São João Hospital, Oporto - Portugal
Twelve patients (12 eyes) with chronic DME who had undergone FAc single implant insertion were assessed. All patients had previously been treated with anti-vascular endothelial growth factor agents and/or short-acting steroids. The mean follow-up was 7.3±1.2 months (mean± standard error). Mean functional and anatomical responses were assessed by best corrected visual acuity (BCVA) in early treatment diabetic retinopathy study (ETDRS) letters and optical coherence tomography (OCT) examinations, respectively. Safety outcome measures included mean change in intraocular pressure (IOP).
All eyes had previously been injected with intravitreal anti-VEGF (mean, 5.3±1.3; range, 0 to 14) and/or steroid (mean, 4.7±0.5; range, 2 to 7). The mean duration of DME was 5±0.4 years. The mean BCVA went from 54.3±3.9 to 56.4±3.9 ETDRS letters (p=0.466) and mean central macular thickness (CMT) decreased from 533.3±73.5 to 332.6±31.1 µm (p=0.025). The mean IOP increase at last observation was -0.1± 0.90 versus 14.2±1.1 (p=0.905).

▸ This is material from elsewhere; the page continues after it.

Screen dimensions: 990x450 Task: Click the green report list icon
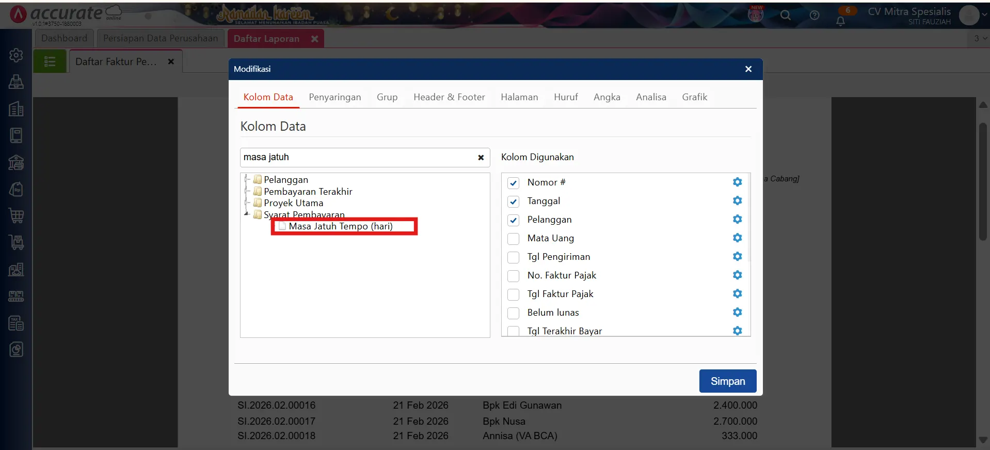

Data from real-life clinical practice shows that the FAc implant contribute to improvements in BCVA and statistically significant improvements in CMT in chronic DME patients insufficiently responsive to current treatment options. These results are in line with the latest observations that imply that visual acuity is likely multi-factorial and maybe related to damage or disruption of the retinal architecture or direct photoreceptor damage. In this analysis patients received an elevated number of previous anti-VEGF and/or short-acting corticosteroids and presented a long duration of DME, which may have compromised the integrity of the retinal and the visual outcomes. This hypothesis still should be proven but many papers have addressed the use of imagining techniques for the identification of reliable markers of current and future visual acuity in patients with DME. The real-life clinical practice of the FAc intravitreal implant has shown efficacy equivalent to that seen in a few cases reports in the public domain. This results have also shown that the number of patients experiencing an elevation in IOP may be fewer than reported in the FAME studies. This suggests that FAc intravitreal implant may be considered early in the DME treatment pathway. Further follow-up and monitoring is ongoing.